28

MALIA, 2009

Kalihi

Picture this, the mother and the father still living after you’re lost, where every day feels like a fog: no way forward, no way back, no idea which is which, everywhere the cold heavy colorless feeling of floating, alone in the middle of nothing. Picture the work they do anyway, the father heaving the luggage from the belts to the shuttles to the airplane bellies, steel flashing in fluorescence, the blast of sun and clean high burning smell of jet fuel, the dull rumble of departures and arrivals. The mother with the hours of torque on her back as she captains the city bus from salty beachside streets into the cool green orderly neighborhoods and back again, glass high-rises downtown flashing like knives, the shudders and bangs and shoves of the road. This way and that. Picture the call that arrives, it is always a call, this one about the other son, charges and detainment in the county facility while awaiting arraignment, the policies and procedures as foreign as the land—Oregon—on which they’re being implemented. Picture the incapability, the lack of money and work schedules and the distance, and how the mother and the father have nothing to do but listen from afar as their daughter describes what’s coming.

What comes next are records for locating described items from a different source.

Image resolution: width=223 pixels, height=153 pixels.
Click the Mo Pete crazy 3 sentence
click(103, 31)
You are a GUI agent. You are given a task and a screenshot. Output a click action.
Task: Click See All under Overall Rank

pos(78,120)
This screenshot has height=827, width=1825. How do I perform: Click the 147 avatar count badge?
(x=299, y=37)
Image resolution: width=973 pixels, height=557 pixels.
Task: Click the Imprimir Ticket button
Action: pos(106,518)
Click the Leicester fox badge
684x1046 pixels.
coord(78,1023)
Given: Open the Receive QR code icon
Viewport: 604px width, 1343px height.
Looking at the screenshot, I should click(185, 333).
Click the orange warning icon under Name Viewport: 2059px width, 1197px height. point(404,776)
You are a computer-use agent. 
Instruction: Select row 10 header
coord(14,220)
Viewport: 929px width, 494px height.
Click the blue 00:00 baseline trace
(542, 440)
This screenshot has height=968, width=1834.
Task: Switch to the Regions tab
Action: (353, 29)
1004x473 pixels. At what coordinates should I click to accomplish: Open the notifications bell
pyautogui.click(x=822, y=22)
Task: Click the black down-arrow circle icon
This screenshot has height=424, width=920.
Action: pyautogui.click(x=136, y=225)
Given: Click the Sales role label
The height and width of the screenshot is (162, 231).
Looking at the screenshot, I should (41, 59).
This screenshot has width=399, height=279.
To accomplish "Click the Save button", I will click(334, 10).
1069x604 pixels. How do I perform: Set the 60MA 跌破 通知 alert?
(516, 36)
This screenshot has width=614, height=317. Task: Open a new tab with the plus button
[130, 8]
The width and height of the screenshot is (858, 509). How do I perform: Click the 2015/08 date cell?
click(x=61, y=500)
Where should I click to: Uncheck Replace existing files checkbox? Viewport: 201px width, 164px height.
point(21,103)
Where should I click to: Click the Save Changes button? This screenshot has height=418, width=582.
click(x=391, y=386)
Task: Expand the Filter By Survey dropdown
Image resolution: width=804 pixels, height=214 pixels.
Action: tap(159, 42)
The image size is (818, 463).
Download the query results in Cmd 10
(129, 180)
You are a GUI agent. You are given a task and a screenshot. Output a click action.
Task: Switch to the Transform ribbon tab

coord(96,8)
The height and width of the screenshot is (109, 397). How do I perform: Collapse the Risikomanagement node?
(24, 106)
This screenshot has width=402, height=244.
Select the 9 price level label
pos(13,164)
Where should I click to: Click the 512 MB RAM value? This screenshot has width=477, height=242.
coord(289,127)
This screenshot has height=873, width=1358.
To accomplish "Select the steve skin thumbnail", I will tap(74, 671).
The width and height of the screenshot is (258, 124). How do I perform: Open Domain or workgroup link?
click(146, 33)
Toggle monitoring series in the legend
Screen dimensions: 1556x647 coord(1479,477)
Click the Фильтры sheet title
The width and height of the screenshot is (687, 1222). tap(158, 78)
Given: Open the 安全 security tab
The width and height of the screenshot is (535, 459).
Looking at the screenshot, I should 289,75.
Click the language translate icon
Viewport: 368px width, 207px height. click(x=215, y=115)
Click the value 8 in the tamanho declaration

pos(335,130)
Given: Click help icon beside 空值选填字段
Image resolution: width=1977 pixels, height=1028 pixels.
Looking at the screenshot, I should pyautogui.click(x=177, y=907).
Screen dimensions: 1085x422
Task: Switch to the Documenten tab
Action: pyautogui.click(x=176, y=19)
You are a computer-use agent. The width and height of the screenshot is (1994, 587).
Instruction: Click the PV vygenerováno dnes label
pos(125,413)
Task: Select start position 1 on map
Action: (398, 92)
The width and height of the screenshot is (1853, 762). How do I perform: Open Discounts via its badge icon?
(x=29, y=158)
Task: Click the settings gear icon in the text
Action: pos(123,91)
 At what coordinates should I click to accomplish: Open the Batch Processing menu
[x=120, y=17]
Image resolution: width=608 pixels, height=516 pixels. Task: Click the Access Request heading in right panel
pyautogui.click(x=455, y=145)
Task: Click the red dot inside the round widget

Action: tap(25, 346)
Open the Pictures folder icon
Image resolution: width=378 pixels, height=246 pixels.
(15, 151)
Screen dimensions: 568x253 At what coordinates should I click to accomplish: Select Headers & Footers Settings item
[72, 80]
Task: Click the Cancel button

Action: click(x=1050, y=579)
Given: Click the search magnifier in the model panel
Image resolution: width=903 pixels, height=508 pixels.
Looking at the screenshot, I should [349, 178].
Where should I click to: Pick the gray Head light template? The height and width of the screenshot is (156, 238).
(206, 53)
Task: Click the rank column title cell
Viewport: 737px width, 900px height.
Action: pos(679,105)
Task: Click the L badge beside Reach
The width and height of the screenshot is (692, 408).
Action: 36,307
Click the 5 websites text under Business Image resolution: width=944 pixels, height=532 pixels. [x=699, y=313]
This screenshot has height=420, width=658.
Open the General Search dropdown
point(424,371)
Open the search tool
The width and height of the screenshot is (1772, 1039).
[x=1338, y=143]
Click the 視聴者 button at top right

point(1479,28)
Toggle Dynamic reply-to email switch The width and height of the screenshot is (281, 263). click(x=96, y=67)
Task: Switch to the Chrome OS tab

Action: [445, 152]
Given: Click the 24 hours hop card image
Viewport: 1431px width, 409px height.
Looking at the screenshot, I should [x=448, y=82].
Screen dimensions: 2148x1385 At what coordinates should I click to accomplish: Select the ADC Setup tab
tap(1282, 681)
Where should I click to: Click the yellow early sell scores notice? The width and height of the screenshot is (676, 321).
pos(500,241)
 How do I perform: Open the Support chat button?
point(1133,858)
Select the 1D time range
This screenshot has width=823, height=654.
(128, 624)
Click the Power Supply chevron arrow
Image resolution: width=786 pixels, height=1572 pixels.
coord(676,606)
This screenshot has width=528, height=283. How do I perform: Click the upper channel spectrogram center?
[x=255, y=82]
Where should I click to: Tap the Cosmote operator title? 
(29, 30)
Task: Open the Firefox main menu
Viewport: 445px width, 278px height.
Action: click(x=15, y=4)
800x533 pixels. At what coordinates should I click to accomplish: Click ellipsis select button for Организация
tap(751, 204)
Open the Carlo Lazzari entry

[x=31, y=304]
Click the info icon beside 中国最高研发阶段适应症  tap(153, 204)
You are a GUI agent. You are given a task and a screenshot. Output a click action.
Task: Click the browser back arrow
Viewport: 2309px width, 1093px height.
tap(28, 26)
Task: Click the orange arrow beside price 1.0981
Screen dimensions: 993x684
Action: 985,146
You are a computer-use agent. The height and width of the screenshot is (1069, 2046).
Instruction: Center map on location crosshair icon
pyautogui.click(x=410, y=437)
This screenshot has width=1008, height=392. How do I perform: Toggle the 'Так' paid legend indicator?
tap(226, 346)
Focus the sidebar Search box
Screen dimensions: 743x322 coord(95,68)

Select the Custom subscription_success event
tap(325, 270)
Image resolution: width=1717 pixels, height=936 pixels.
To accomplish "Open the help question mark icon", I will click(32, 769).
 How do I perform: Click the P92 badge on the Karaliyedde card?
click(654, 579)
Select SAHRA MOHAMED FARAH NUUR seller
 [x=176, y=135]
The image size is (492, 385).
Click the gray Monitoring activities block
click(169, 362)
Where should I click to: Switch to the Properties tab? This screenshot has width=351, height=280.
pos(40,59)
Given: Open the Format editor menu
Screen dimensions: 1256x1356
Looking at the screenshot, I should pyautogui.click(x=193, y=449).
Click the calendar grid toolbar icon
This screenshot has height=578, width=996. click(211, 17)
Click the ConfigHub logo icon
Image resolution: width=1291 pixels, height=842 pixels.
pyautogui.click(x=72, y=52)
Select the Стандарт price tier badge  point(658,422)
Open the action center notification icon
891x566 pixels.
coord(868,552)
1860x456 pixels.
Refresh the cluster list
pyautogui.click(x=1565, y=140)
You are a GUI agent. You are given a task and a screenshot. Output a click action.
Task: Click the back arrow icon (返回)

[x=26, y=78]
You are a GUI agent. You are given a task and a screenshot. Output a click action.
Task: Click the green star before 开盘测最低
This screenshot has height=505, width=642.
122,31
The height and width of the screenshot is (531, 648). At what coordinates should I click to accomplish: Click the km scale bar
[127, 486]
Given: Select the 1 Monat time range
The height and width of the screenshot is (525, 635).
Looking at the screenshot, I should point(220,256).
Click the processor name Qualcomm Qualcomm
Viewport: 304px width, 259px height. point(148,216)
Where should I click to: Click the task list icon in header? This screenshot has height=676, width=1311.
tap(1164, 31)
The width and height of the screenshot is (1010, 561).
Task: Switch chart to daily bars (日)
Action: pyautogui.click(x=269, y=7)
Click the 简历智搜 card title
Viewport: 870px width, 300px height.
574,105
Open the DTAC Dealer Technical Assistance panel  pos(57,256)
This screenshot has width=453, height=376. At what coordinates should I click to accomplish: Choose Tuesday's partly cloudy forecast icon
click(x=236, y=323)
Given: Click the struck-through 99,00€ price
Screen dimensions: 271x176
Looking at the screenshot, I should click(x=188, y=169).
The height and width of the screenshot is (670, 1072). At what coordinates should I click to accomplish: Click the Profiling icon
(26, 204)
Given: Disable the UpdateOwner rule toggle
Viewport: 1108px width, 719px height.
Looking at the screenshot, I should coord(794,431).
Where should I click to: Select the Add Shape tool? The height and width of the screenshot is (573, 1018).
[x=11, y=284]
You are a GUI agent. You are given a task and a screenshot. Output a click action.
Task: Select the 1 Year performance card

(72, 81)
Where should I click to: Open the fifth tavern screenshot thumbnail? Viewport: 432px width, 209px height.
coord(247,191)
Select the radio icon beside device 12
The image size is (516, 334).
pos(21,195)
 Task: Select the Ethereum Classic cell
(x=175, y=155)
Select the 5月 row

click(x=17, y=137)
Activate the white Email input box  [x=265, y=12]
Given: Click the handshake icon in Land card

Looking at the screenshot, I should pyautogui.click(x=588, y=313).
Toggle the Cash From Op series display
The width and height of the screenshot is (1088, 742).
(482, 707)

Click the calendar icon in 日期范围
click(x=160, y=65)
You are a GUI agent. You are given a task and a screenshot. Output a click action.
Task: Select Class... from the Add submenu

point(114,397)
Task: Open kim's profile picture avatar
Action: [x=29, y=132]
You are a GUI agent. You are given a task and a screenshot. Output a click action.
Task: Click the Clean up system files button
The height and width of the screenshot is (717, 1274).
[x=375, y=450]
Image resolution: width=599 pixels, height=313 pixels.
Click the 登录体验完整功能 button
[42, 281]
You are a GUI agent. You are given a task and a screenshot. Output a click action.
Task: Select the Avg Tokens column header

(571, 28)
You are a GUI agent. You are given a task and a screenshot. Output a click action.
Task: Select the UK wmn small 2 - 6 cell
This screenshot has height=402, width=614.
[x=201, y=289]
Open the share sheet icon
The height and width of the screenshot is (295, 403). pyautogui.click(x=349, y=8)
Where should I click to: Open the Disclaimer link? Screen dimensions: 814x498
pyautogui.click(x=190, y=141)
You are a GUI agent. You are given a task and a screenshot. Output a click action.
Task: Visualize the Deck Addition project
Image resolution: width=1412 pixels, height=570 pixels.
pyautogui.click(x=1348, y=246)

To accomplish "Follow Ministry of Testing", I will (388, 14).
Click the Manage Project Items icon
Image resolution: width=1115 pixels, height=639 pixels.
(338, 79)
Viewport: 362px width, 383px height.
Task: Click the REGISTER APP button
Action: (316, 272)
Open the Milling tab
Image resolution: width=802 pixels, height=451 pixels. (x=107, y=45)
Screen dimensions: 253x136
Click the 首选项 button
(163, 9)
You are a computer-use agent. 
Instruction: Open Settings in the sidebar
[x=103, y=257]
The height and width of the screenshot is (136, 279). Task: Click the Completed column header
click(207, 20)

Picture the father’s mind, drained as a reservoir in a drought, now comprehending another loss, the other son, who was perhaps farther away than the father ever thought, more than a phone call, more than a plane ticket, and getting farther. Picture the animated glitter of a healthy mind at work, and then that same mind—the father’s—locking up, sputtering and choking on circumstance. Going black.

Does the wife see? She sees the start, the long night journeys, the husband’s whispers to ghosts she does not know. But she cannot see it all, cannot know exactly how the madness seizes the husband at his place of employment. Perhaps he staggers from the luggage line out into the striped grids of the tarmac, the flight patterns, and endangers whole crews and passenger loads and himself. Perhaps he wanders instead to the chain-link fence, desperate for the midnight mountain prayer garden he’s been digging; perhaps he just sits, and sits, and sits, and mutters to himself in the break room while the luggage piles up and spills over on a shorthanded day, the other luggage handlers screaming his name, demanding he get back to it. The wife doesn’t see this, she only sees that his uniform stops leaving the closet, that their car stops leaving the Kalihi curb of home, and the bank account starves.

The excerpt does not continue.